**Work to do:** Rewrite every line of the listing from the one holding "Tap the now-playing" through the end of the listing, inclusive, with the requests included. Scale each coordinate in the answers by 2.55 and round to whole numbers, with halves rounded up.

**Element lookup listing:**
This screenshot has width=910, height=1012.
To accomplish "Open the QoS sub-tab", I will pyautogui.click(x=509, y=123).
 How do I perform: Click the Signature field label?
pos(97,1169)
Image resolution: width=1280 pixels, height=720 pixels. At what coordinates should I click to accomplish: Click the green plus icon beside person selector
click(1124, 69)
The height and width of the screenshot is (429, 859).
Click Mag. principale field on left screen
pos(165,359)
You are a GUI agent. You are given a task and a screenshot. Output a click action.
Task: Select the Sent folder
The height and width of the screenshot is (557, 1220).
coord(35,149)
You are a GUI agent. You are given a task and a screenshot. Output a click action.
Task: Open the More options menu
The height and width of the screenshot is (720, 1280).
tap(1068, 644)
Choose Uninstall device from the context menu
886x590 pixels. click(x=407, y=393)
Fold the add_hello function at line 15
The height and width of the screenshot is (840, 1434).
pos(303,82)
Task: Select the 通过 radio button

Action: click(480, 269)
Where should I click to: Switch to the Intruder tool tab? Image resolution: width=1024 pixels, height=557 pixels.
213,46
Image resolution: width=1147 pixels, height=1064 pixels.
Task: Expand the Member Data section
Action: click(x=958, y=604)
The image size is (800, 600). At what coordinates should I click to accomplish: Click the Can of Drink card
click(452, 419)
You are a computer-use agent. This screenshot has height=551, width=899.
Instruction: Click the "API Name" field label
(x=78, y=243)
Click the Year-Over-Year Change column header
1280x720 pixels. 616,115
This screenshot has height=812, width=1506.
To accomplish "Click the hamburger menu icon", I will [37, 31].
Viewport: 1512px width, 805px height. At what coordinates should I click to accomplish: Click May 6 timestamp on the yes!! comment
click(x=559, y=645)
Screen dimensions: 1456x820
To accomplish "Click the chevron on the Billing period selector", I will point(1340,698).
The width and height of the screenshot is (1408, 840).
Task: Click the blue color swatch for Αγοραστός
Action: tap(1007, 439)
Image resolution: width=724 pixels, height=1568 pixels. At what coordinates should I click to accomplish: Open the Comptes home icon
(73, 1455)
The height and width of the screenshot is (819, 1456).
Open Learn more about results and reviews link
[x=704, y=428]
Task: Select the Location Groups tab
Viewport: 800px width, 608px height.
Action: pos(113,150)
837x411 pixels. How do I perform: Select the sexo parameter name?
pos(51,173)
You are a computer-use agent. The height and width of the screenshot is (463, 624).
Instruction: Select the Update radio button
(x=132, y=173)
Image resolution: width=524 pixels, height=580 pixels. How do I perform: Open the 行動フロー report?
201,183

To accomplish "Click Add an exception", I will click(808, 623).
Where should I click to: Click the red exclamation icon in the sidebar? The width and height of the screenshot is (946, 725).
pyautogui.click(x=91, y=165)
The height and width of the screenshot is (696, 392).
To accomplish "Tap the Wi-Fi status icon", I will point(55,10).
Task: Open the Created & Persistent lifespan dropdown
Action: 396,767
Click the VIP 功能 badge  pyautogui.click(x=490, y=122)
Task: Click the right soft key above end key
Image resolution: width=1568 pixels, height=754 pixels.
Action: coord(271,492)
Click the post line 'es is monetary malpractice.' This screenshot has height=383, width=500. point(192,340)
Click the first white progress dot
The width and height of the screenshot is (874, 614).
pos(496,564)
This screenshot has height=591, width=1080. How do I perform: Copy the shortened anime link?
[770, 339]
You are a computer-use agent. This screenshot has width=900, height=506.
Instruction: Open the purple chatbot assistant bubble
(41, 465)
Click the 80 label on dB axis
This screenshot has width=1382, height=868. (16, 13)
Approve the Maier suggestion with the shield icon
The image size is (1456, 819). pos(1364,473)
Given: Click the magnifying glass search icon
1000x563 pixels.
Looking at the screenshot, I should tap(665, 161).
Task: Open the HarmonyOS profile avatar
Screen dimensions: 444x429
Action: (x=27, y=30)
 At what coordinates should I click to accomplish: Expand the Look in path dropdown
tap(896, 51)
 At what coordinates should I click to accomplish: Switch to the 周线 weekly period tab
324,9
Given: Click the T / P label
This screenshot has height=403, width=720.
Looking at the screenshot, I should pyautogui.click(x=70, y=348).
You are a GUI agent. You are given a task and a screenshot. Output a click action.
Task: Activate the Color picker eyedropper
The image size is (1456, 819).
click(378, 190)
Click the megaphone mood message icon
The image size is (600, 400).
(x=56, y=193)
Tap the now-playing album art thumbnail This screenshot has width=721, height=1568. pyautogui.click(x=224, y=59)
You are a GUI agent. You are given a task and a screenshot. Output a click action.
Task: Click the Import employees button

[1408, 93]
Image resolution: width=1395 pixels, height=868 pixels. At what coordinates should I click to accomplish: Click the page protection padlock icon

**The result:**
Tap the now-playing album art thumbnail This screenshot has width=721, height=1568. pyautogui.click(x=571, y=150)
You are a GUI agent. You are given a task and a screenshot. Output a click action.
Task: Click the Import employees button

[3590, 237]
Image resolution: width=1395 pixels, height=868 pixels. At what coordinates should I click to accomplish: Click the page protection padlock icon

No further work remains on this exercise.